The Children’s Movement of Fresno was launched in 2011 to build a network across the agencies that provide services to children and their families, but which had operated independently and separately from each other. Gleason said the network was composed of people she calls the “middles” — the ones responsible for implementing programs, and for making sure they have the desired effect.
But TCM organizers realized after a few years that without also having the leaders on board, the ones with connections to policymakers, “we won’t go anywhere,” she said.
New Network Needed
Former Fresno State President John Welty learned about the national StriveTogether Network, which is focused on helping every child everywhere be successful from birth through schooling and beyond, and he introduced it in Fresno, Gleason said. The result was the founding of Cradle to Career of Fresno County, which provides a forum for leaders in K-12 and post-secondary education, early childhood, local government, health, business, nonprofits, justice, and philanthropy. Gleason is the organization’s executive director.
Cradle to Career provides the link that was previously missing, Jim Yovino, Fresno County Superintendent of Schools, told GV Wire.
“It’s essential in facilitating the conversation about supporting all children from birth to career,” he said. “Those around the C2C table include a variety of organizations representing prenatal care through post-secondary education and employment. Our discussions are not just about our individual goals, but how we can all contribute to the success of children in every stage of life.”

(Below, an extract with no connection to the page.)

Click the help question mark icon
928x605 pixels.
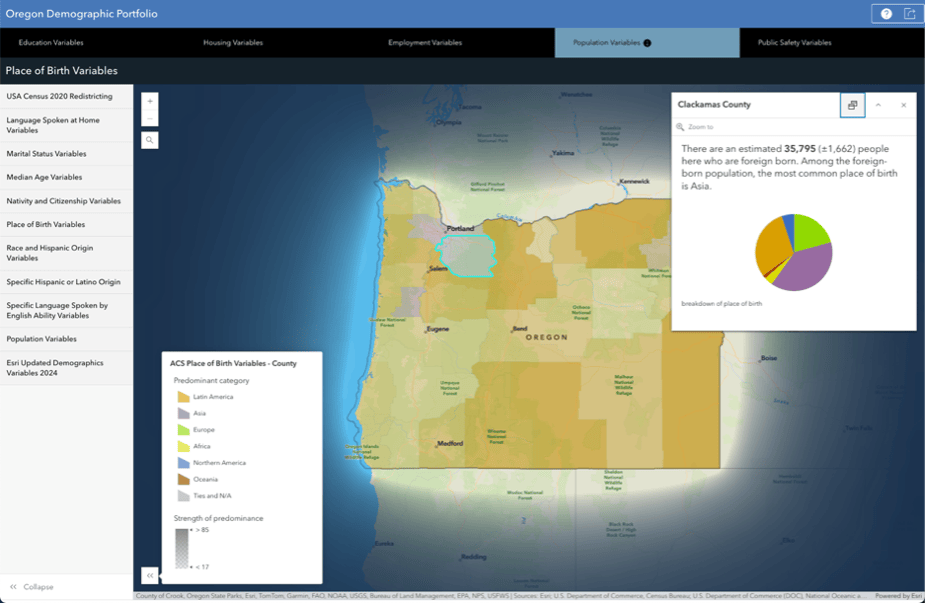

Fresno State President Joseph Castro told GV Wire that the organization has helped tighten the education connections among K-12, community college, and university systems, which he says is “crucial” to student success.
“When our children succeed in life, so does our entire Valley,” he said.
Are Improvements Happening?
Measuring success is also part of the mandate of The Children’s Movement, Gleason said. At a children’s summit in 2013, the decision was made to select one indicator — students reading at grade level — and then measure progress. After five years, schools across Fresno County reported an average 15% improvement in the number of third graders reading at grade level, with some schools reporting a 20% increase, Gleason said.
Part of the improvement could be credited to work at districts like Central Unified, which instituted reading labs at some elementary schools. But researchers also looked at how low birth weights, breastfeeding, prenatal care, and other factors could have an effect.
The data collected and analyzed for TCM’s blueprint report comes at a perfect time. Developers of the DRIVE (Developing the Region’s Inclusive and Vibrant Economy) investment plan for Fresno were the ones who posed the question about how to spend the hypothetical $250 million to help children become successful. Projects are being submitted for consideration in the investment plan, which will be unveiled in November at the California Economic Summit, “Regions Rise Together,” in Fresno.
Creating the networks as well as conditions that enable improvement “has made all the difference in the world,” Gleason said. “That really is reflected in what continues to be referred to as civic infrastructure — and that’s where Fresno really is different.
“We’ve always been able to plan, but can we get it done? That’s where the civic infrastructure is going to be the difference.”